La saison démarre, et déjà la montagne ressemble à un puzzle chaque jour plus noir que blanc. D'habitude, fin mars, la neige touche les fenêtres à l'étage. Là, on la cherche sur les cimes. «On n'a pas vu ça depuis vingt-cinq ans», a dit l'oracle de la vallée, Luigi Oreiller, garde-chasse retraité de Rhêmes-Notre-Dame. Depuis 1980, il note sur un cahier les pics d'enneigement dans le val d'Aoste.

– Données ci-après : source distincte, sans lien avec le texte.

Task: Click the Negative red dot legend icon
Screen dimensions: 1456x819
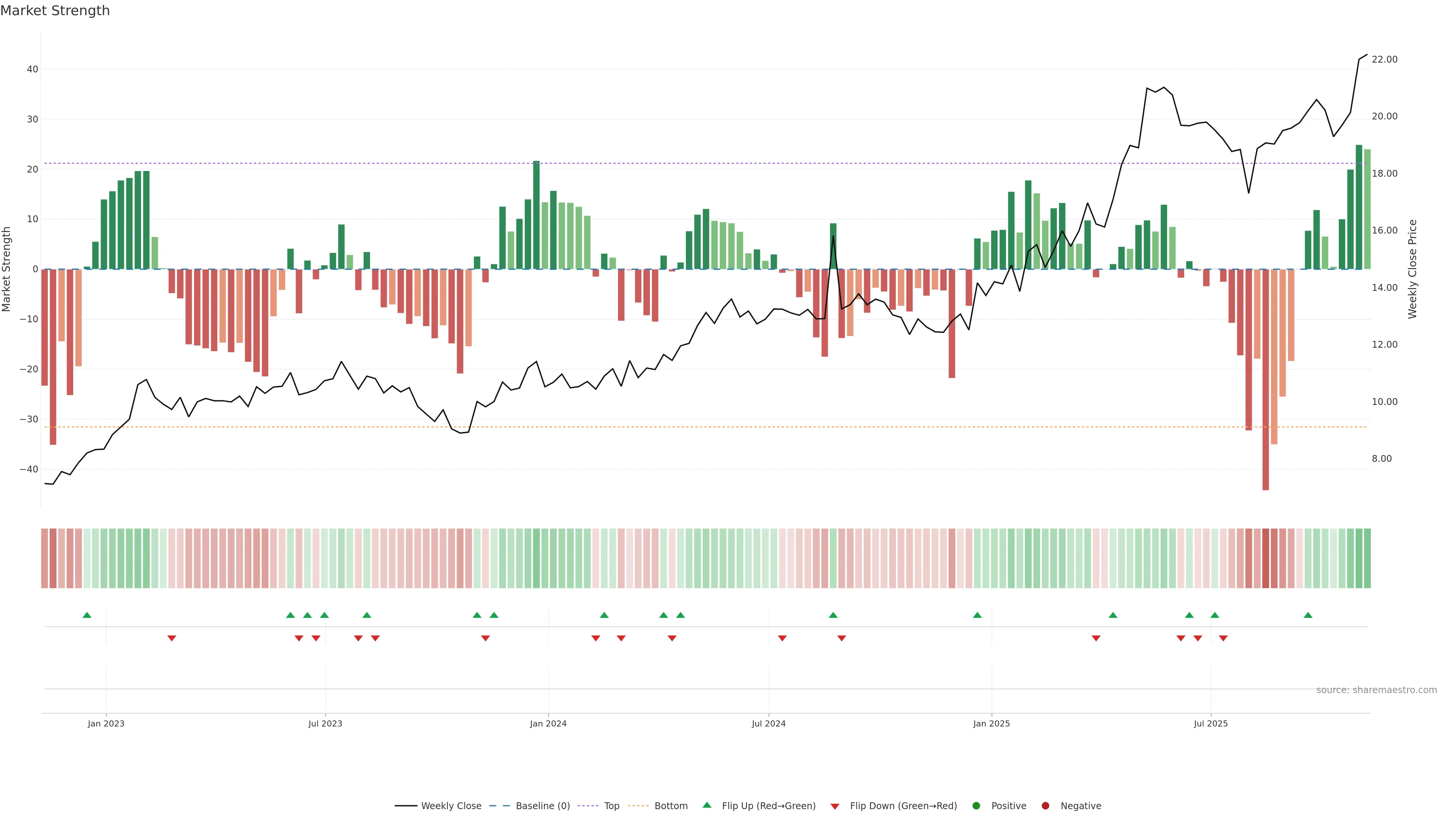Action: tap(1045, 805)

De trois à sept mètres selon les années. Cet hiver, on a à peine atteint le mètre soixante. Le froid a été terrible, jusqu'à moins 30 ! «Et une semaine après j'avais plus 27 sur la terrasse», dit Luca Bulgarelli, le directeur du refuge. C'est un montagnard, un guide, sec et précis. Il n'a pas d'explication pour le climat. Mais il ne raconte pas d'histoires aux clients. Le téléphone sonne toutes les dix minutes, et il répond dans toutes les langues. «Des nuages et pas de neige. Il faut monter à pied jusqu'au pont...» Ce soir, vendredi du week-end de Pâques, le refuge du Benevolo, 80 places, affichait complet. La moitié des skieurs ont annulé.
Dandy beatnik
Pas nous, qui arrivons harassés d'avoir grimpé trois heures depuis le village, chaussures de ski aux pieds et planches croisées sur le sac. Même avec une météo morose, il était hors de question de renoncer à un raid Jaccoux dans le Grand Paradis. Ce massif italien a un nom bien mérité. Et Claude Jaccoux est le plus chic des guides de Chamonix. Plusieurs tours du monde dans les mollets, mais aussi les plus grands sommets.